RICS housing survey shows increase in new buyers - but commercial survey finds retail sector ‘stuttering’
The number of new buyers looking to enter the housing market increased in March as the end of the government’s Stamp Duty holiday on homes up to £250,000 came to an end, according to the RICS’ latest Housing Market Survey.
It said that some 9% more surveyors reported increases in demand rather than decreases, up from 7% in February, representing the highest reading in almost two years.
But the barometer also warned that house prices were continuing to edge downward in all areas of the country except London, although the pace of the decline appeared to have slowed.
RICS chief economist Simon Rubinsohn drew a direct correlation between the end of the first-time-buyer Stamp Duty holiday and the “slight boost” reported in the survey.

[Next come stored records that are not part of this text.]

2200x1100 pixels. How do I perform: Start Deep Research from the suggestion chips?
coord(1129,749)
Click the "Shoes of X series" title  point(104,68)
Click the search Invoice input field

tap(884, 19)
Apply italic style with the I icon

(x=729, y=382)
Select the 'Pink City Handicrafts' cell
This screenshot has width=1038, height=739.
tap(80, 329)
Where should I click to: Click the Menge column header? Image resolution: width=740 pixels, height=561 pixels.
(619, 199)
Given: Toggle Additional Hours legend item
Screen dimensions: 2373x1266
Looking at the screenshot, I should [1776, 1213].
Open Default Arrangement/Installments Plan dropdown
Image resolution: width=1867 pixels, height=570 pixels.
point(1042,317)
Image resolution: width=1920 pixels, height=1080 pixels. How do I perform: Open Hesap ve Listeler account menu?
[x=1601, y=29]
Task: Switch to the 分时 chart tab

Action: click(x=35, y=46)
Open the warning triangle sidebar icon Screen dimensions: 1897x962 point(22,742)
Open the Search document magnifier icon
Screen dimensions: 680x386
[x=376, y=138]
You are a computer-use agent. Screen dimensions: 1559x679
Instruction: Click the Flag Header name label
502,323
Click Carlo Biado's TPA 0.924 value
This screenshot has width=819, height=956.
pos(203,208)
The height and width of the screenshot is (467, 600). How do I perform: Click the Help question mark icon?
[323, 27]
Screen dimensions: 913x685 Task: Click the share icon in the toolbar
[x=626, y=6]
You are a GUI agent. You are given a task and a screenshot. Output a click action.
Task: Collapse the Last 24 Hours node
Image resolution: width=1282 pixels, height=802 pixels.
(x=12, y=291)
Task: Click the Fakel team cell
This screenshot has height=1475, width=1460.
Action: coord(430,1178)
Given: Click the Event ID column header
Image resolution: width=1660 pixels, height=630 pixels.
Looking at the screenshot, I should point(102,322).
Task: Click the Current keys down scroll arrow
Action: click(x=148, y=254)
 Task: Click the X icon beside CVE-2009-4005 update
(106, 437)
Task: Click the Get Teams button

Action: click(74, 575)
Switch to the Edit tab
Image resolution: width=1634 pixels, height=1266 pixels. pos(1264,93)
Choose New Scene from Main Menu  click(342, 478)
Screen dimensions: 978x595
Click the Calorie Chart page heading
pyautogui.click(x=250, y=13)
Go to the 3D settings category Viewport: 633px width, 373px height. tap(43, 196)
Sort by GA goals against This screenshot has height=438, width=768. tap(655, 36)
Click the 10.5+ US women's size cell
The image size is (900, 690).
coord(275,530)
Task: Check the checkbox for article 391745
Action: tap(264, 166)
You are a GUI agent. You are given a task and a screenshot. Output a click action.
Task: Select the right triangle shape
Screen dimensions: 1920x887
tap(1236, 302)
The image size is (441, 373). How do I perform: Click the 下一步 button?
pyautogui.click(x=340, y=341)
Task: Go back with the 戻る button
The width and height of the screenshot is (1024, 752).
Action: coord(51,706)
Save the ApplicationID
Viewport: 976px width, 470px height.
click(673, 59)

“There has been a gentle increase in activity across the market in the early part of the year but it remains to be seen is whether this can continue, given the changes in the Budget and ongoing problems affecting the economy,” he said.
“London continues to outperform the rest of the UK in terms of prices but, interestingly, the North West did see an increase in activity in March.”
The survey found predictions for future prices across the UK remain flat for the second consecutive month, but 20% more surveyors expected sales to increase over the coming three months.
However, in the North, East Anglia and Scotland buyer-interest was seen as dropping.
Retail needs therapy
The RICS’ first-quarter Commercial Market Survey reported that demand for retail premises “continued to stutter” in the first three months of the year, which - coupled with growing availability - prompted a further drop in rental expectations.
Some 11% more respondents reported reduced demand on the previous quarter, mirrored by a 17% increase in the availability of unoccupied floorspace.
RICS said rental expectations for the retail sector were firmly negative with 28% more surveyors predicting falls rather than rises in rental values over the coming three months. Every region in the UK reported negative readings for rental predictions.
Surveyors reported that problems obtaining affordable finance as well as uncertainty over the economic outlook were holding back potential occupiers, and respondents in all regions reported falling development levels.
Rubinsohn said it remained to be seen whether the government’s just-announced response to the Portas Review would have any impact.